Now and again we meet together in little groups or great companies to hearten ourselves with one another's presence. Sometimes on these occasions we can but sit in silence, groping for consolation and for strength. Sometimes the spoken word flickers hither and thither amongst us, shedding a brief light but little warmth to the soul that lies freezing in a torrid world.

But there is among us one, moving from place to place and company to company, whose voice all long to hear. He is young, the last born of the Last Men; for he was the latest to be conceived before we learned man's doom, and put an end to all conceiving. Being the latest, he is also the noblest. Not him alone, but all his generation, we salute, and look to for strength; but he, the youngest, is different from the rest. In him the spirit, which is but the flesh awakened into spirituality, has power to withstand the tempest of solar energy longer than the rest of us. It is as though the sun itself were eclipsed by this spirit's brightness. It is as though in him at last, and for a day only, man's promise were fulfilled. For though, like others, he suffers in the flesh, he is above his suffering. And though more than the rest of us he feels the suffering of others, he is above his pity. In his comforting there is a strange sweet raillery which can persuade the sufferer to smile at his own pain. When this youngest brother of ours contemplates with us our dying world and the frustration of all man's striving, he is not, like us, dismayed, but quiet. In the presence of such quietness despair wakens into peace. By his reasonable speech, almost by the mere sound of his voice, our eyes are opened, and our hearts mysteriously filled with exultation. Yet often his words are grave.

Let his words, not mine, close this story:

Great are the stars, and man is of no account to them. But man is a fair spirit, whom a star conceived and a star kills. He is greater than those bright blind companies. For though in them there is incalculable potentiality, in him there is achievement, small, but actual. Too soon, seemingly, he comes to his end. But when he is done he will not be nothing, not as though he had never been; for he is eternally a beauty in the eternal form of things.

Man was winged hopefully. He had in him to go further than this short flight, now ending. He proposed even that he should become the Flower of All Things, and that he should learn to be the All-Knowing, the All-Admiring. Instead, he is to be destroyed. He is only a fledgling caught in a bush-fire. He is very small, very simple, very little capable of insight. His knowledge of the great orb of things is but a fledgling's knowledge. His admiration is a nestling's admiration for the things kindly to his own small nature. He delights only in food and the food-announcing call. The music of the spheres passes over him, through him, and is not heard.

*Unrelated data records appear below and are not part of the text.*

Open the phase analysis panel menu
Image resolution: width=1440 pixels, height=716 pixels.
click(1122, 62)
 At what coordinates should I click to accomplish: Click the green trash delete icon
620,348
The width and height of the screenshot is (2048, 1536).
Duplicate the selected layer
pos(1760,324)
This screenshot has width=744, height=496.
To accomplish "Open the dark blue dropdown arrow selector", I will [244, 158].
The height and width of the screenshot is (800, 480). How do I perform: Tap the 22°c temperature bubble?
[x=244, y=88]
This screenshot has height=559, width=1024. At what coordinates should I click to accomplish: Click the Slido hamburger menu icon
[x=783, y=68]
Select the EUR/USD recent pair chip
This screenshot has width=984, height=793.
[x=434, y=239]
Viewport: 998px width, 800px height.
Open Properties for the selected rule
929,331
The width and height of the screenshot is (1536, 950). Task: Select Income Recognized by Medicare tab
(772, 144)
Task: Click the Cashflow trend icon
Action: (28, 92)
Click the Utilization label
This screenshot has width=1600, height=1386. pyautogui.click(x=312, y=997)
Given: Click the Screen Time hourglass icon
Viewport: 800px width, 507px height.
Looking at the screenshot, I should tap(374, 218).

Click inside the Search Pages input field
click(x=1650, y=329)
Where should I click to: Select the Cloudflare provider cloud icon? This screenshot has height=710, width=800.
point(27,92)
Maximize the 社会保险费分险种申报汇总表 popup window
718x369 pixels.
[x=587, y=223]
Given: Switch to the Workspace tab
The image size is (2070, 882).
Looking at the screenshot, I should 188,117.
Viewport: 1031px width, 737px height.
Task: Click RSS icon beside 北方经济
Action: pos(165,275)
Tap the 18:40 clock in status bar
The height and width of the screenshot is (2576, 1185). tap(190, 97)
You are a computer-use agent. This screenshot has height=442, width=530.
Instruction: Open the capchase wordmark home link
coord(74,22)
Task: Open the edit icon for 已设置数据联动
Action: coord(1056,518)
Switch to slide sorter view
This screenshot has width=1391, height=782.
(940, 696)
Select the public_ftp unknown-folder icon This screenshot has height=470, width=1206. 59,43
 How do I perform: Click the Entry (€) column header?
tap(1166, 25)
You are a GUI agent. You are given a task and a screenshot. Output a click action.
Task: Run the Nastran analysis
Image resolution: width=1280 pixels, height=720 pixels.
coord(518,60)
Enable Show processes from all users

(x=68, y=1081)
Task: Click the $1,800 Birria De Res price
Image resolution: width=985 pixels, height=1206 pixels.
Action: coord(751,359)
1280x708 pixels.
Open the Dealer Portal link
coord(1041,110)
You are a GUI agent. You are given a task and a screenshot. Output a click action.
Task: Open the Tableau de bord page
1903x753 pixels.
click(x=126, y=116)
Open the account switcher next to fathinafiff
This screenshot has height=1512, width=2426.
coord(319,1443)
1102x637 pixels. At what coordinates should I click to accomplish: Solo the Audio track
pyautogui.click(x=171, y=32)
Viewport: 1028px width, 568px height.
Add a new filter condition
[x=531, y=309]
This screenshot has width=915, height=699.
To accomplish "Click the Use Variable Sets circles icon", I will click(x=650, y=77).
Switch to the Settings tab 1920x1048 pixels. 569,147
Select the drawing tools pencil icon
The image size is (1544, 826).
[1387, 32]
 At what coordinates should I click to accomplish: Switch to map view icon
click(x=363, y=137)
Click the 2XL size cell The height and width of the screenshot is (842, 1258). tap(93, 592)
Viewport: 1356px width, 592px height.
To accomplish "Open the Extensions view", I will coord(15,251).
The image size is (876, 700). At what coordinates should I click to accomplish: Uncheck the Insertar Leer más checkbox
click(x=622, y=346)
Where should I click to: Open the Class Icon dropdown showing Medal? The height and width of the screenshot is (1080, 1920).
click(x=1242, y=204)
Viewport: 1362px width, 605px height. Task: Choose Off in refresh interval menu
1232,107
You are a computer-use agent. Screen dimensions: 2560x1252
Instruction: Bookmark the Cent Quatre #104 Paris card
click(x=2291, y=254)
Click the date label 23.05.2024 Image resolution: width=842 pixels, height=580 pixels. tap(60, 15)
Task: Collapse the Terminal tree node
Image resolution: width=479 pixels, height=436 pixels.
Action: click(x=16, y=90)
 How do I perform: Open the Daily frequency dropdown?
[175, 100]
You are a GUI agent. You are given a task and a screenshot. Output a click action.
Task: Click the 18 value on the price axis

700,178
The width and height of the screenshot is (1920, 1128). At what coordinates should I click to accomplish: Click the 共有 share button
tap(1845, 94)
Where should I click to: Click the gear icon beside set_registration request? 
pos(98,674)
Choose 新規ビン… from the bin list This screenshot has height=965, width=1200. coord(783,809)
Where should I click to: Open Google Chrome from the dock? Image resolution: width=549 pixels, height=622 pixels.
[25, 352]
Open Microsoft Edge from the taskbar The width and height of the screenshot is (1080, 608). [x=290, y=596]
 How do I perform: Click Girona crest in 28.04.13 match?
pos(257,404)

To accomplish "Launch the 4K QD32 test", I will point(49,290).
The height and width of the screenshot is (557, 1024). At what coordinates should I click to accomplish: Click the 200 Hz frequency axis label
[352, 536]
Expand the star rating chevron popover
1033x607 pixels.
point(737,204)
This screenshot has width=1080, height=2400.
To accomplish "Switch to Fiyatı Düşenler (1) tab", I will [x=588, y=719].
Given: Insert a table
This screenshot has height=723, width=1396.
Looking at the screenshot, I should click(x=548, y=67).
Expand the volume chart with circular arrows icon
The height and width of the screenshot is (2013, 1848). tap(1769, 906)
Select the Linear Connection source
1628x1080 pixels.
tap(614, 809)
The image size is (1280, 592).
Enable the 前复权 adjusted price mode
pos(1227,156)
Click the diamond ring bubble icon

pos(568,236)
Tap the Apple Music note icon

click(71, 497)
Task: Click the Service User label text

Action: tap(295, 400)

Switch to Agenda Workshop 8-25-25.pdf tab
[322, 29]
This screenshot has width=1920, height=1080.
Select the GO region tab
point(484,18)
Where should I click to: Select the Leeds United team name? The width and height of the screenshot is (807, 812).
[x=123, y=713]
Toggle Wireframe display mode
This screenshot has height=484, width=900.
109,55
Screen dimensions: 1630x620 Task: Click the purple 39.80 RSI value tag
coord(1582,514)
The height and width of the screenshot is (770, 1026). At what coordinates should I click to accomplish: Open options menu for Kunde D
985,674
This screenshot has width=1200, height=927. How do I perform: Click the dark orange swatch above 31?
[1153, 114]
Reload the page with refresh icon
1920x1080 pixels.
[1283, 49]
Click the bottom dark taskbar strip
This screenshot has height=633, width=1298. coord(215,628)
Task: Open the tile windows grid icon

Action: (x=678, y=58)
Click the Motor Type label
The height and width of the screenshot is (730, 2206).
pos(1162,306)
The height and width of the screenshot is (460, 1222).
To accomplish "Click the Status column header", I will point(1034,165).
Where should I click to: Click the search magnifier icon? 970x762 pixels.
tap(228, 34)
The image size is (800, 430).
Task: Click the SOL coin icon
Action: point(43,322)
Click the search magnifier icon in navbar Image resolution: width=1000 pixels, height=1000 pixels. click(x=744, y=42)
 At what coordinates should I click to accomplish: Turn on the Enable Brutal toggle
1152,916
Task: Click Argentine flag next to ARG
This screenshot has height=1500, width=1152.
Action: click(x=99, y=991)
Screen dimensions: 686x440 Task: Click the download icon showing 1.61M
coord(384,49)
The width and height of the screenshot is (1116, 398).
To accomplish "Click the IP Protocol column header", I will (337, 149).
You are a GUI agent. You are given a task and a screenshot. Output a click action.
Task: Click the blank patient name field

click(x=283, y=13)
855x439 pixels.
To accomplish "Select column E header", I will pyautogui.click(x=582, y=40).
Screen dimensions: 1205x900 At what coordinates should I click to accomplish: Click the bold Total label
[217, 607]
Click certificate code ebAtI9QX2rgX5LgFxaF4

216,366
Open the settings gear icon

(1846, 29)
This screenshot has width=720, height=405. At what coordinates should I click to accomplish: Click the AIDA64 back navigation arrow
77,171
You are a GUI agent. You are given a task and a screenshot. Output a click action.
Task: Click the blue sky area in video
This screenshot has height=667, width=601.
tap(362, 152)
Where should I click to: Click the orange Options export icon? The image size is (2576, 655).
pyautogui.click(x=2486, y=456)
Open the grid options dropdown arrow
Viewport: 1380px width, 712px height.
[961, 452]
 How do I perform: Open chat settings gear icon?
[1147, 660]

Yet it has used him. And now it uses his destruction. Great, and terrible, and very beautiful is the Whole; and for man the best is that the Whole should use him.

But does it really use him? Is the beauty of the Whole really enhanced by our agony? And is the Whole really beautiful? And what is beauty? Throughout all his existence man has been striving to hear the music of the spheres, and has seemed to himself once and again to catch some phrase of it, or even a hint of the whole form of it. Yet he can never be sure that he has truly heard it, nor even that there is any such perfect music at all to be heard. Inevitably so, for if it exists, it is not for him in his littleness.

But one thing is certain. Man himself, at the very least, is music, a brave theme that makes music also of its vast accompaniment, its matrix of storms and stars. Man himself in his degree is eternally a beauty in the eternal form of things. It is very good to have been man. And so we may go forward together with laughter in our hearts, and peace, thankful for the past, and for our own courage. For we shall niake after all a fair conclusion to this brief music that is man.